Why should ordinary citizens in Germany care?

These mass data sweeps challenge the integrity and health of a free and functioning press. That affects us all, both as individuals and as nations, because we all have an interest in a free press.

We cannot expect other nations to respect our right to privacy when we aren’t respecting their nationals’ rights in return. This ruling may one day be regarded as a first step toward respecting each other’s rights irrespective of nationality and location. Other nations’ courts could look at our court’s ruling and agree with it.
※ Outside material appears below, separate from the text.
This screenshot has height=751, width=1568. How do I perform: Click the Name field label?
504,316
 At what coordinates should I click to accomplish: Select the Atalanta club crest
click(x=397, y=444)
More immediate will be the effects on the people most affected by surveillance. A leading argument against mass data collection by foreign intelligence services is that it may provide governments with access to communications between journalists and their sources. If would-be whistleblowers, and others with information in the public interest, are aware of this sort of surveillance, they will be less likely to come forward.

Do you believe the German court ruling will influence surveillance practices of other countries? 

Victories in Germany and elsewhere may be a step in the right direction; but in other countries, governments use state secrecy provisions to shield themselves. 

In the United States, lawsuits against NSA mass surveillance are being held up by the government’s argument that it cannot submit into evidence any of the requisite documents necessary to adjudicate the case. In Germany, both the BND Act and its sibling, the G10 Act, as well as their technological underpinnings, are both openly discussed, making it easier to confront their legality. But we expect our court’s ruling to have influence on courts in other EU countries.

Gesellschaft für Freiheitsrechte is a grantee of the Open Society Foundations.